Per farla breve: il sistema avrebbe potuto funzionare molto meglio. La valuta era comune, il sistema dei pagamenti e le relative attività/passività anche, i titoli del debito denominati nella stessa valuta comune e, quindi, il default di una parte del sistema non poteva avvenire che a costo di un default del sistema intero; o con l’uscita della parte in default dal sistema. Quest’ultima opzione, però, è sempre stata invisa alle stesse istituzioni europee e resta comunque sempre un’opzione politica; anche alla luce del fatto che, per es., la Grecia aveva una parte molto piccola del PIL dell’Euro-zona.

Invece, quando la crisi è esplosa, le politiche monetarie che sarebbero dovute servire per calmare i mercati e dare così tempo alla periferia di procedere – eventualmente per chi scrive - agli aggiustamenti fiscali, sono state posposte ai provvedimenti legislativi relativi a questi e alle famigerate riforme strutturali; e implementate quando ormai erano di scarso, se non nessun, aiuto o addirittura dannose.
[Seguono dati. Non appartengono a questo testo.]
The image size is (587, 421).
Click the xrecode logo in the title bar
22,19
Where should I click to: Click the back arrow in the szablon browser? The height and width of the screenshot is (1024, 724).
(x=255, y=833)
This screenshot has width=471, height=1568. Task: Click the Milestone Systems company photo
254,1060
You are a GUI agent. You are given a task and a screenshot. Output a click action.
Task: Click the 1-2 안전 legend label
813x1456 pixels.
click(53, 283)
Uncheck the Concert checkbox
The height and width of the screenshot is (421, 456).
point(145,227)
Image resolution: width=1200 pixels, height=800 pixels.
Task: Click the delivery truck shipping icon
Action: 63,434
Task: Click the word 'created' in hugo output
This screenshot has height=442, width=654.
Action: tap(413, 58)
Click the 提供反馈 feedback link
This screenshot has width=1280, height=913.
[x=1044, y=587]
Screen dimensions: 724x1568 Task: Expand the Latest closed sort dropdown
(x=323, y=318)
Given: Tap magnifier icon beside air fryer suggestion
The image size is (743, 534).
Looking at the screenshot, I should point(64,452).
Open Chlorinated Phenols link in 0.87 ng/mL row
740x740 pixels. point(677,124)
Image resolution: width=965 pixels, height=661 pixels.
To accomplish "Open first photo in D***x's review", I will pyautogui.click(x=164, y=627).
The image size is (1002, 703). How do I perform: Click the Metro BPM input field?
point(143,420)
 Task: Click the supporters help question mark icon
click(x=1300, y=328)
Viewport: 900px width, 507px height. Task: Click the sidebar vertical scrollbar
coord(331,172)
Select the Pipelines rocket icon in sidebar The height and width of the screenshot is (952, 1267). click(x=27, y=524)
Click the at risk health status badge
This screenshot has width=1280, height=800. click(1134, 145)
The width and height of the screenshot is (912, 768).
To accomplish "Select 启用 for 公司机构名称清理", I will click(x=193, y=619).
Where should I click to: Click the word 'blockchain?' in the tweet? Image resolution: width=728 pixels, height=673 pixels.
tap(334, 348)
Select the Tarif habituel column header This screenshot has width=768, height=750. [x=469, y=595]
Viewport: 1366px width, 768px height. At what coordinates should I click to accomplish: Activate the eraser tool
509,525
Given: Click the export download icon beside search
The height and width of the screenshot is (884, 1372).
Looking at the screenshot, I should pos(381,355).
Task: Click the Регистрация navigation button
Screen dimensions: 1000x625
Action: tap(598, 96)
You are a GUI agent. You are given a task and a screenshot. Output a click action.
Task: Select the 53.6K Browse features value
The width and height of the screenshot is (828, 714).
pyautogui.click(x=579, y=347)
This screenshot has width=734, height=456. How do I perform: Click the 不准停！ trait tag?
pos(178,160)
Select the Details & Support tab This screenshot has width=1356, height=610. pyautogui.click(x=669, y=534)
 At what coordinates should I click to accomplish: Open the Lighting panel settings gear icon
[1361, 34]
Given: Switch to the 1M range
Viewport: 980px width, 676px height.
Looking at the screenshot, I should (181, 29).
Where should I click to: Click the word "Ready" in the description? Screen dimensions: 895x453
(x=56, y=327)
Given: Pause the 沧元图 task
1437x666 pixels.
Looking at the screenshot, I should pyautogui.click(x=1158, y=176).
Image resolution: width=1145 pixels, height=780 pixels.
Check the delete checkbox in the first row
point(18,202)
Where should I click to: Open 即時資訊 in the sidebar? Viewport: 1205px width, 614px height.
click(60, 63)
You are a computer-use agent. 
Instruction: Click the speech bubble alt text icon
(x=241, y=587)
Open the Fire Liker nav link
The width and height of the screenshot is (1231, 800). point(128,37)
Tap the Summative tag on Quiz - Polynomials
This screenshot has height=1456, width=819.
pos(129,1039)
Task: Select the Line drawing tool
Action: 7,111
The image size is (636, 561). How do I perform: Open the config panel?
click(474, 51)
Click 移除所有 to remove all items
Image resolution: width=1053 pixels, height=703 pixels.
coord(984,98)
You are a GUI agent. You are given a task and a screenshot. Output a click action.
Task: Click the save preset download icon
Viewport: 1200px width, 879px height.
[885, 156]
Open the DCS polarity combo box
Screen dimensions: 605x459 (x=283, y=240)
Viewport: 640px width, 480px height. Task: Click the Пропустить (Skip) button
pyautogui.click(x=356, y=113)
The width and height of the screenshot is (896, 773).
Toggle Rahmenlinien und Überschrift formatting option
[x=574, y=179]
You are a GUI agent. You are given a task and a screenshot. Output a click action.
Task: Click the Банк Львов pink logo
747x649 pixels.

Dopodiché, nella periferia, si è assistito al “gioco” che ad ogni riforma corrispondeva una tranche di aiuti.

Infine, sembrerebbe ovvio che l’Euro-sistema non possa essere stato pensato affinché la sua valuta potesse essere considerata come estera dai membri che ne fanno parte. Invece, visto quanto esposto, in relazione al sempre minacciato pericolo di default, alle imposizioni alla periferia per l’accesso agli aiuti, all’intervento del FMI, sembra che si sia proprio voluto operare come se in realtà quella fosse la situazione.